13. Sabriel by Garth Nix
Nix’s Old Kingdoms trilogy drops readers into a world filled with dangerous magic and the undead. In this first installment, the titular heroine must take up her family’s duty of being the necromancer who puts the undead to rest.
14. Coraline by Neil Gaiman
The grass is always greener on the other side, or so we think. Coraline discovers otherwise when she crosses a threshold to find a house and family similar to her own. Never think that children’s books can’t be dark and scary. Coraline’s other mother and other father are the embodiment of creepiness.
While I did intend to put together a list of dark fantasy books, I couldn’t help myself and added a few graphic novel selections as a bonus! Lots of interesting dark fantasy stories are being told in that medium right now, so give these a try if you want something new.
1. Black Butler by Yana Toboso
Ciel Phantomhive’s family has served the British monarch for generations as their “hound.” Doing their dirty work, essentially. But a tragedy happened in Ciel’s childhood, leaving him the family’s sole survivor and bound to a demon who takes the form of a perfect butler named Sebastian. The pun of Sebastian being “one hell of a butler” (or “a butler from hell”) is lost in translation, but the moral ambiguity of Toboso’s characters absolutely is not.
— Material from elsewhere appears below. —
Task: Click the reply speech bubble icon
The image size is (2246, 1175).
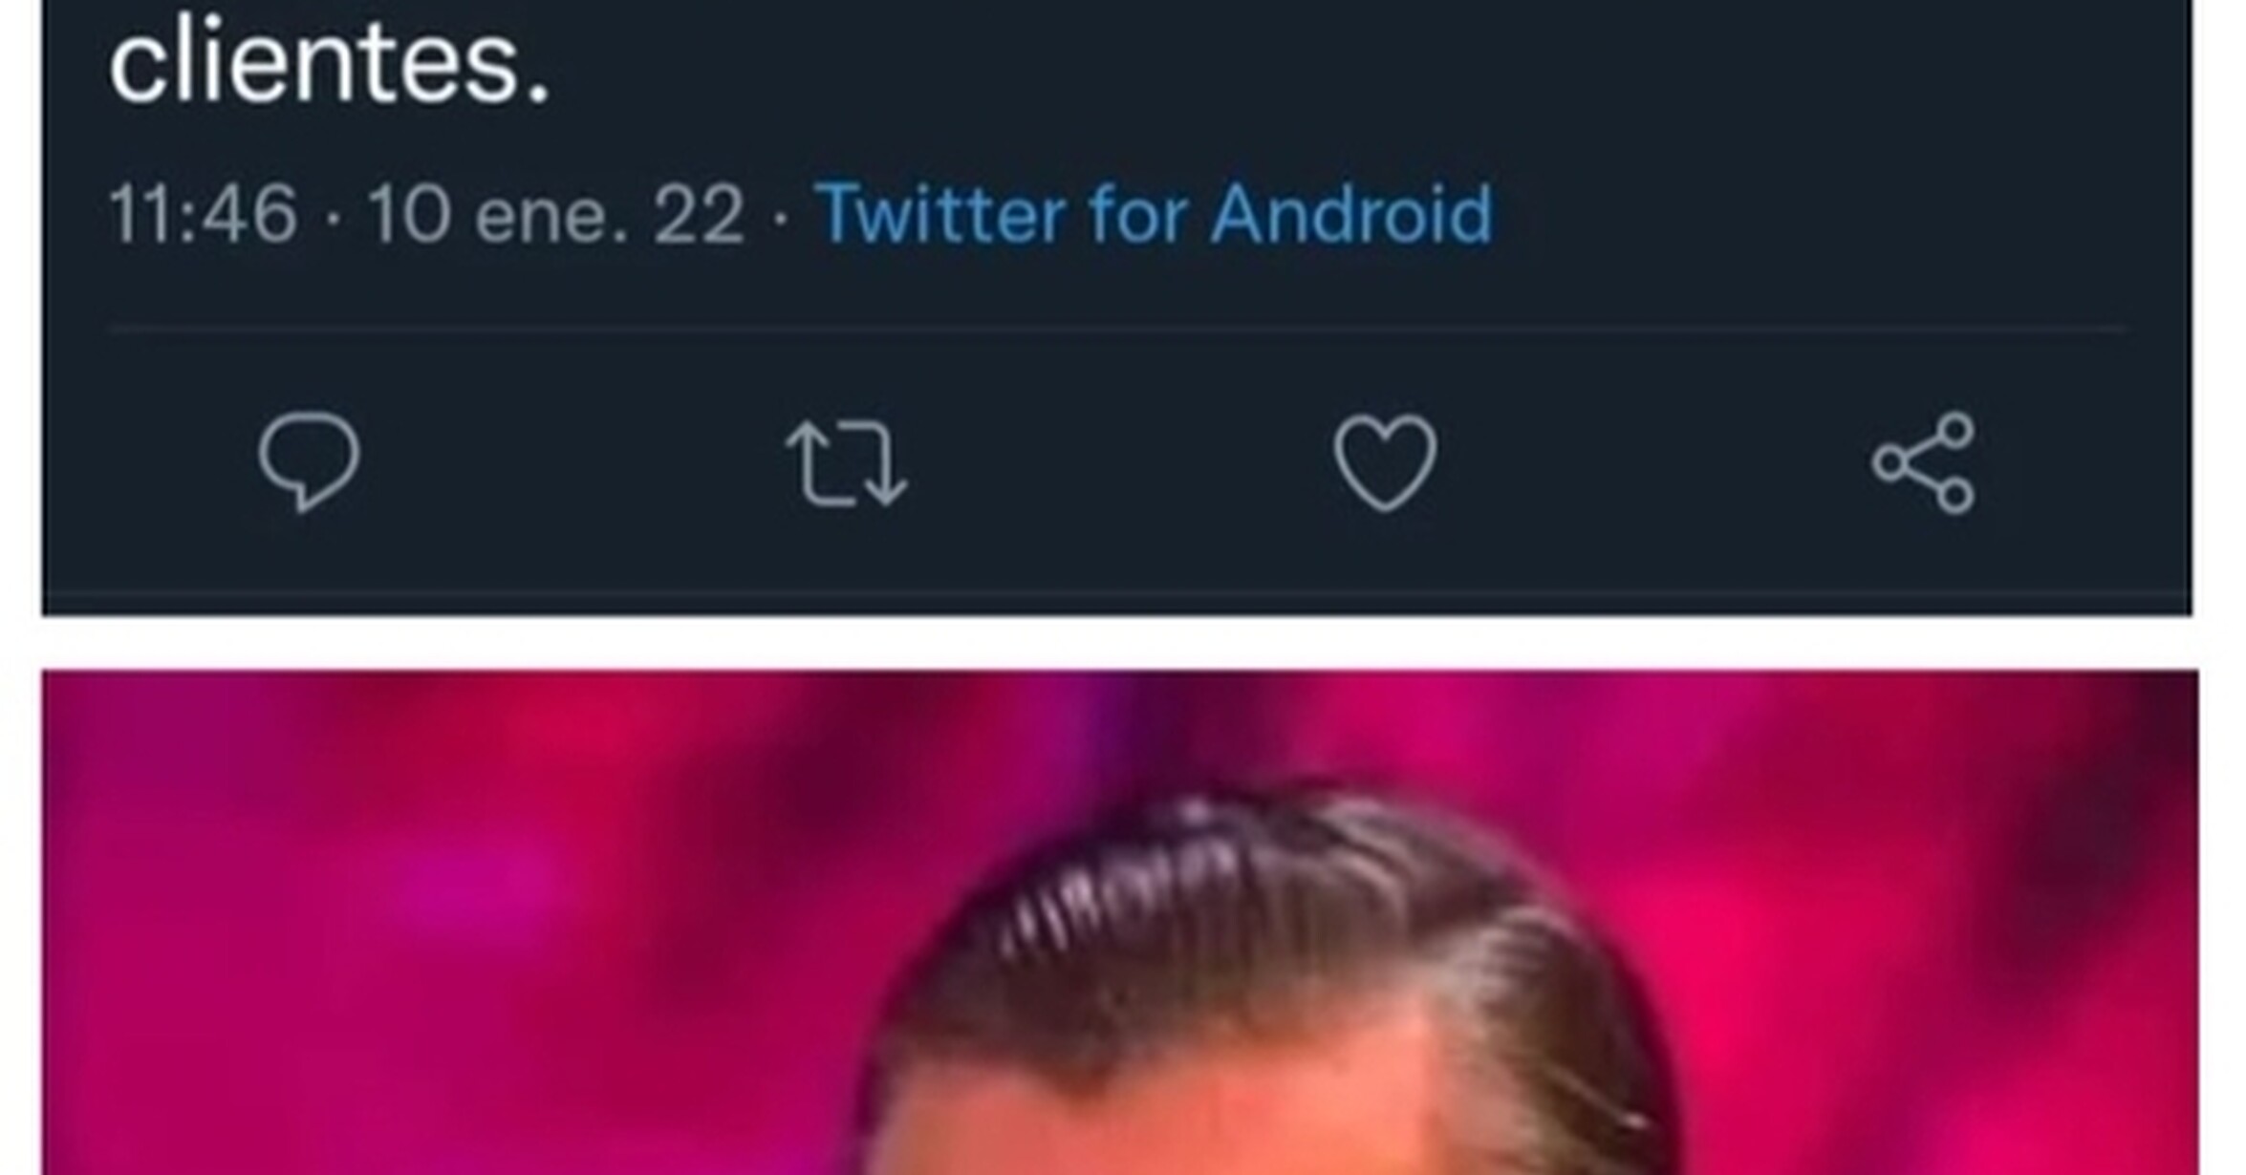Action: 308,461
2. Monstress by Marjorie Liu and Sana Takeda
There’s a reason Liu and Takeda’s Monstress is an award-winning series. Matriarchal societies, a deliberate mash-up of Asian and European mythologies, dark magic, and not-so-dead gods permeate this dark fantasy series. Don’t be intimidated by the dense worldbuilding. Take it in, pay attention to the art, and you’ll be on your way.
3. Claymore by Norihiro Yagi
This Japanese take on European sword-and-sorcery fantasy introduces us to the Claymore, a group of all-female warriors who devote their lives to destroying monsters that prey on the general populace. But these women pay a price: they gain their powers from the very monsters they hunt and risk the chance of becoming monsters themselves. What starts out a simple hack-and-slash adventure unfolds into a sprawling tale of revenge, intrigue, and freedom.
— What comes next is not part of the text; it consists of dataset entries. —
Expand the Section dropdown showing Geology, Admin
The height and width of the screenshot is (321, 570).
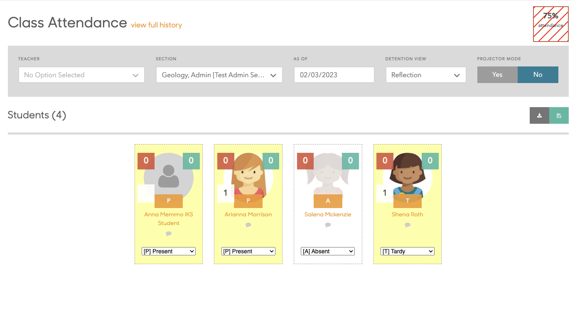point(219,75)
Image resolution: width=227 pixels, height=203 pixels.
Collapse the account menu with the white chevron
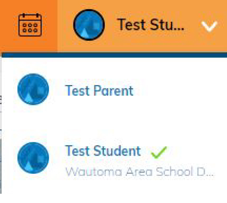(x=209, y=26)
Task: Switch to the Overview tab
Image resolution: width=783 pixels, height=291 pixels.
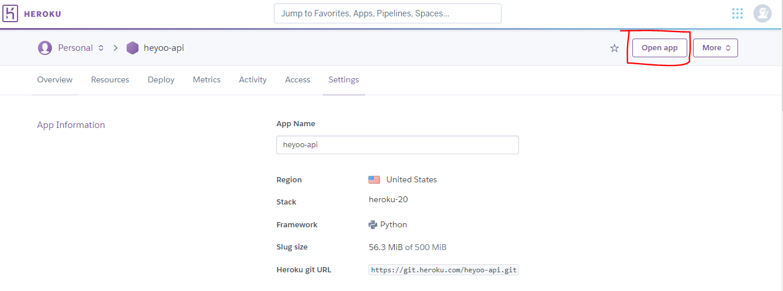Action: [55, 79]
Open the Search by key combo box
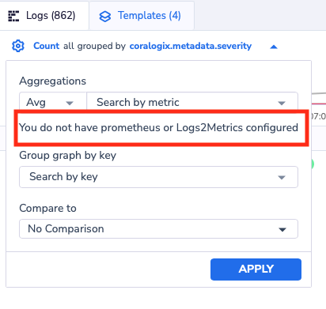Image resolution: width=326 pixels, height=309 pixels. 158,177
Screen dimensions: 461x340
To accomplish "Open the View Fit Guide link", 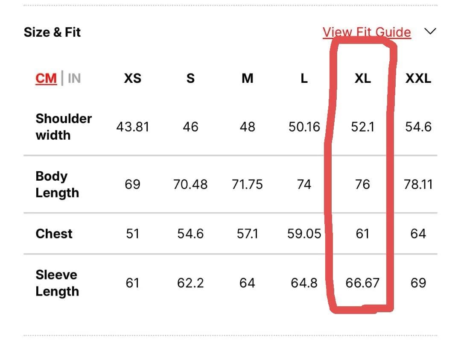I will tap(366, 32).
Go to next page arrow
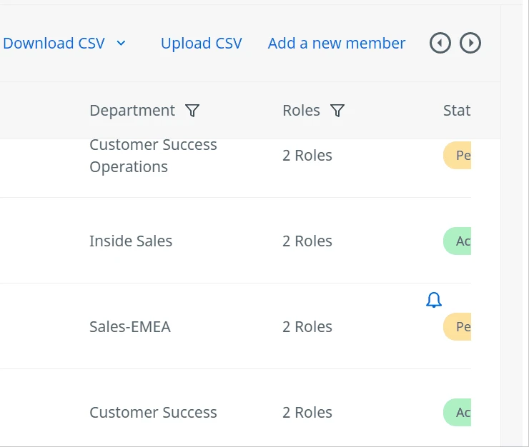The image size is (529, 447). click(x=470, y=43)
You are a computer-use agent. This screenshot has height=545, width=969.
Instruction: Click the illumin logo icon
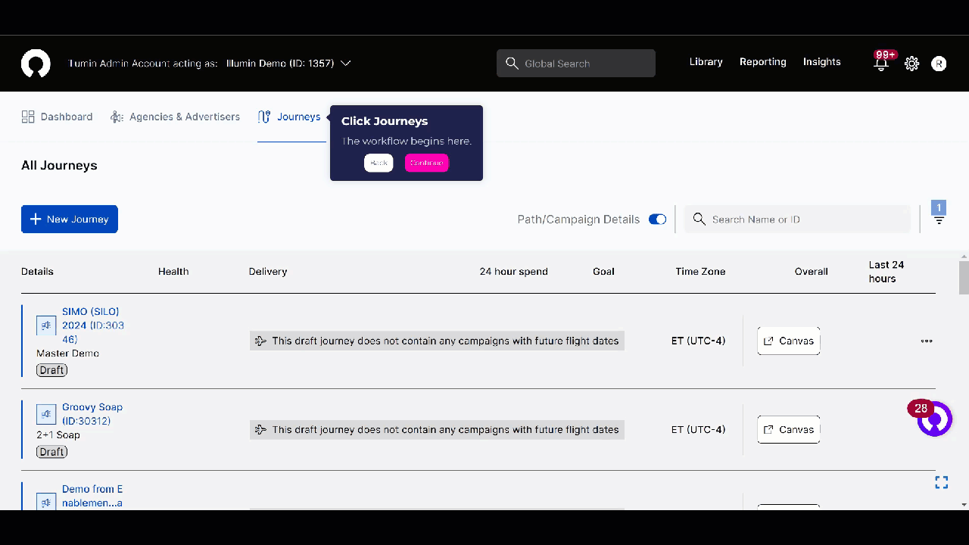(x=36, y=64)
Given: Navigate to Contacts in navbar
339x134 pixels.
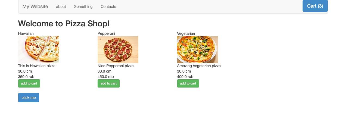Looking at the screenshot, I should coord(108,7).
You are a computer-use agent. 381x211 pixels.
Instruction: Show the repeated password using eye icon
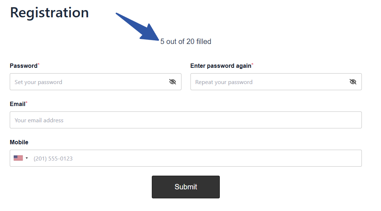pos(353,82)
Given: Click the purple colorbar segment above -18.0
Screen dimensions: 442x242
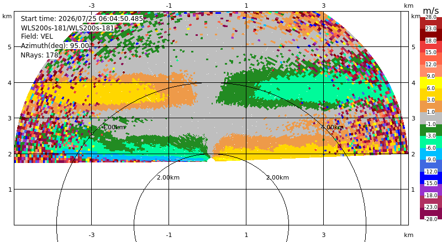Looking at the screenshot, I should tap(431, 190).
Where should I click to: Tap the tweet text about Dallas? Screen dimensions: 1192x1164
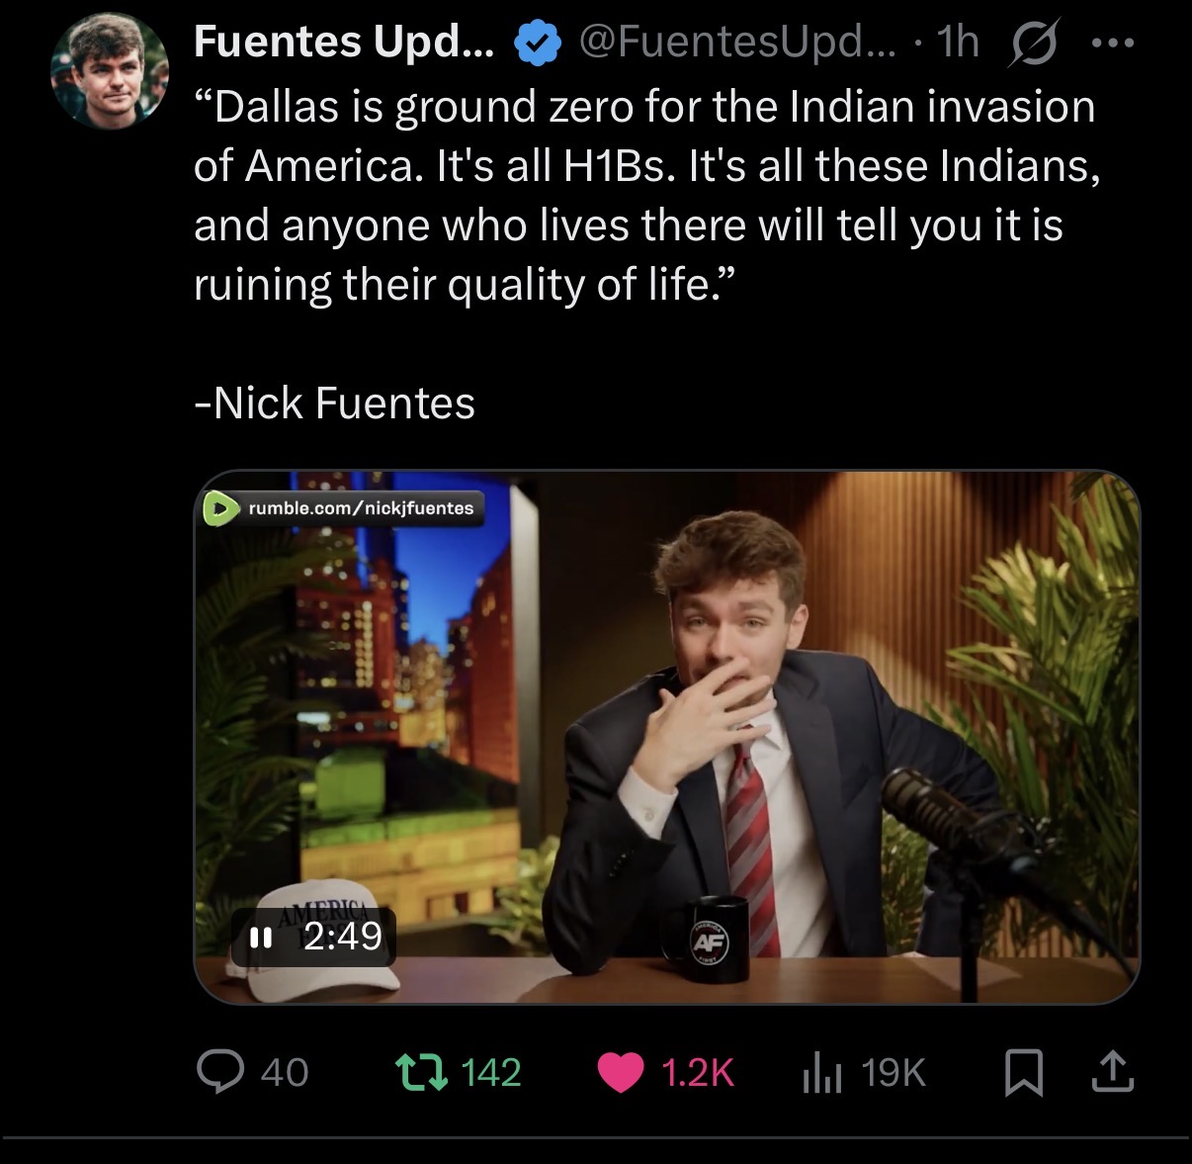(x=647, y=196)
Heavily influenced by the works of Franz Kafka, Ishida explores the fine line between humanity and the monstrous when his protagonist, Ken Kaneki, transforms into a half-ghoul after a disastrous first date. Kaneki’s struggle to retain his humanity in the face of his ghoul side’s ravenous hunger forms of the backbone of this dark fantasy series. If you give this a go, strap in tight. Tokyo Ghoul and its sequel, Tokyo Ghoul:re are a wild and unpredictable ride.
Do you love dark fantasy books? What are your favorites?